La estafa

Susana Luaña Louzao
Susana Luaña EL MIRADOR

SANTIAGO

Un conocido narcotraficante que compró media isla anhelaba una finca que dividía su hacienda, así que, como había hecho otras veces, se dirigió a su dueño para que se la vendiese, seguro de que lo haría tentado por su generosa oferta, como habían hecho todos los demás. Pero el propietario del terreno le dijo que no. A diferencia de quienes habían aceptado el trato, ni tenía necesidad ni ambición, lo que le permitía darse el gusto de negarle un capricho a quien los obtenía a cambio de su miserable negocio.

Cuando nos creíamos ricos compramos coches, pisos, ropa, televisores, joyas y móviles con la misma facilidad con la que nos fuimos de luna de miel a Cancún y disfrutamos todos los puentes del año a muchos kilómetros de nuestras casas.
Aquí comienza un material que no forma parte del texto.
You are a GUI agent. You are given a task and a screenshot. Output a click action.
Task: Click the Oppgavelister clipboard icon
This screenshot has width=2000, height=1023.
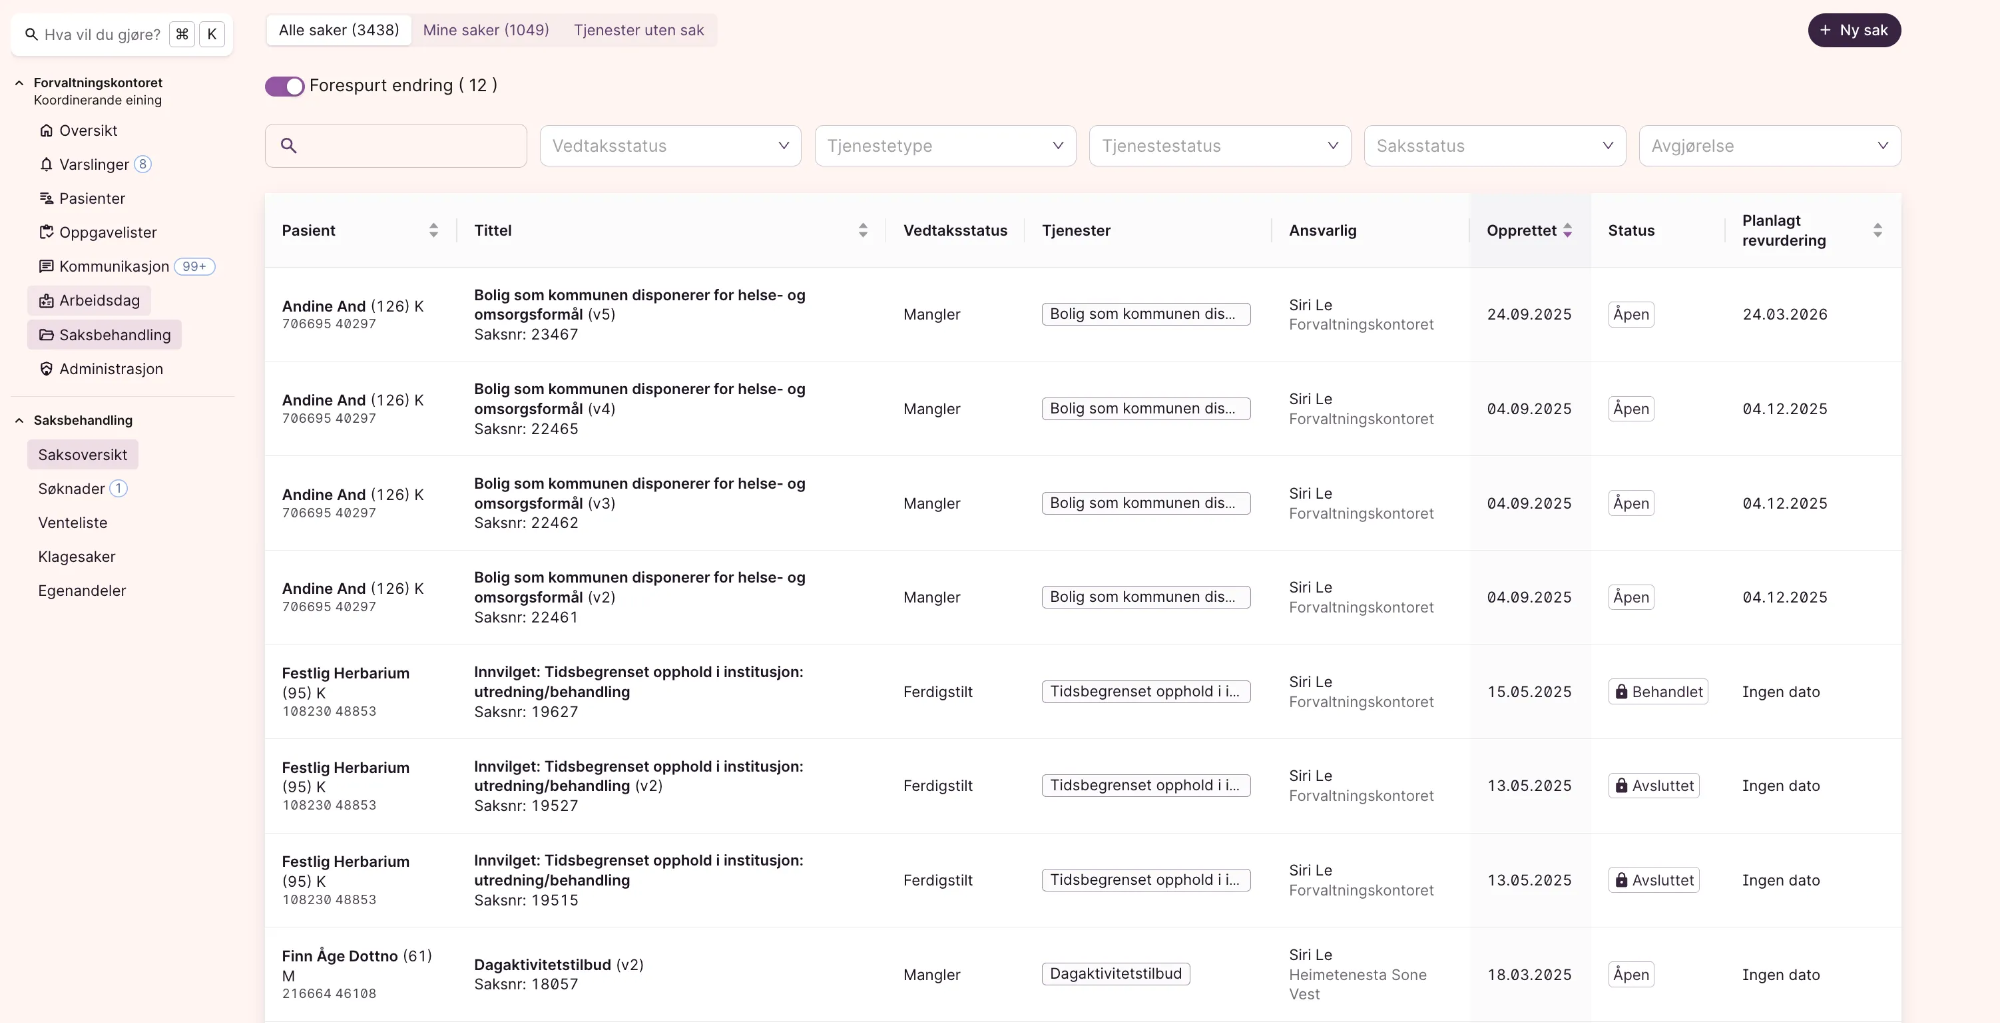click(46, 233)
Luego vino la crisis y nos apretamos el cinturón hasta tal punto que las constructoras quebraron y los concesionarios cerraron. Hace poco se nos dijo que la crisis se había acabado y nos hemos lanzado de nuevo al consumismo. No hay más que echar un vistazo a la locura navideña en los centros comerciales y plazas de abastos.

En la nueva política se dice que la crisis no fue tal, que fue una estafa. Y no lo niego, que el término posverdad es tan difuso que lleva implícita su dosis de realidad. Pero si todos asumiésemos esa parte de responsabilidad que tuvimos cuando firmamos hipotecas de coste superior a nuestros sueldos, quizás habríamos hecho propósito de enmienda y hoy, como el vecino del narco, estaríamos en mejor posición para enfrentarnos a quien nos quiere estafar. Pero no, tropecemos en la misma piedra y hagamos como que dos más dos son cinco. Otra vez.